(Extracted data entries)
****************
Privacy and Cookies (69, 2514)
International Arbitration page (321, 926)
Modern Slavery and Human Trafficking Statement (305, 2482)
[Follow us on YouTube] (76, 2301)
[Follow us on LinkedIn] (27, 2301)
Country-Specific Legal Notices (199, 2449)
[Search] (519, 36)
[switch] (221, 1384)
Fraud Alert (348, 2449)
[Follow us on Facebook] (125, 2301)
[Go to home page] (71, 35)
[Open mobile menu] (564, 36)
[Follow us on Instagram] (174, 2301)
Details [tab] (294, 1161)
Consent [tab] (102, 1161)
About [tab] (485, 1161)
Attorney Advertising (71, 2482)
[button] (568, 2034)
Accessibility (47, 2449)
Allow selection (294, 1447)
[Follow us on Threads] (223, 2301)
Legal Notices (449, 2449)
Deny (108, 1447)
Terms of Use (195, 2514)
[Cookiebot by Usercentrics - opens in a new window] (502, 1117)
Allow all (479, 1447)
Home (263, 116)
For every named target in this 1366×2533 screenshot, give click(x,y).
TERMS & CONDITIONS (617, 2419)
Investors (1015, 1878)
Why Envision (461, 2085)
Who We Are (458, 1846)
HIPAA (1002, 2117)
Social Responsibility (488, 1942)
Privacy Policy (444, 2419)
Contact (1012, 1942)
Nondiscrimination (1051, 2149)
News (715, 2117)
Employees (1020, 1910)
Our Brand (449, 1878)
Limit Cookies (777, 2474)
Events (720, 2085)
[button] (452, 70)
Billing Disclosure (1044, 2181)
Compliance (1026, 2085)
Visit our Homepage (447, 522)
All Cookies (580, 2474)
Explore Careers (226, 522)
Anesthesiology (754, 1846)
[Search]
****************
What you will do -> Copy, exactly and only, the lines above that begin with the one containing "[Follow us on Threads] (223, 2301)" and finish with the one containing "For every named".

The completed task ->
[Follow us on Threads] (223, 2301)
Legal Notices (449, 2449)
Deny (108, 1447)
Terms of Use (195, 2514)
[Cookiebot by Usercentrics - opens in a new window] (502, 1117)
Allow all (479, 1447)
Home (263, 116)
For every named target in this 1366×2533 screenshot, give click(x,y).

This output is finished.